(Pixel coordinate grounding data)
Segment Open

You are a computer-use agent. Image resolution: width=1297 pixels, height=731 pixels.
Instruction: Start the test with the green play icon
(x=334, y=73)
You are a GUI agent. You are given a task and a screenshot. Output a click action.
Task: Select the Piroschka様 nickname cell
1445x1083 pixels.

Segment Closed
Segment Open

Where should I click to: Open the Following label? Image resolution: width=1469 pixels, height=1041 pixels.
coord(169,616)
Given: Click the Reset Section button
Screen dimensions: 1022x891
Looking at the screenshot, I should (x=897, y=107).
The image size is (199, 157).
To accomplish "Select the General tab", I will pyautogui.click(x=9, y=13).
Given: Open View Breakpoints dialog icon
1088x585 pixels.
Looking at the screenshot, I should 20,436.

Segment Closed

TRY IT ▸
Copy the stretch of the records above that runs from the line with "Instruction: Start the" through the line with "1445x1083 pixels.". Both end lines belong in the copy, and nothing else does.

ANSWER BOX ▸
Instruction: Start the test with the green play icon
(x=334, y=73)
You are a GUI agent. You are given a task and a screenshot. Output a click action.
Task: Select the Piroschka様 nickname cell
1445x1083 pixels.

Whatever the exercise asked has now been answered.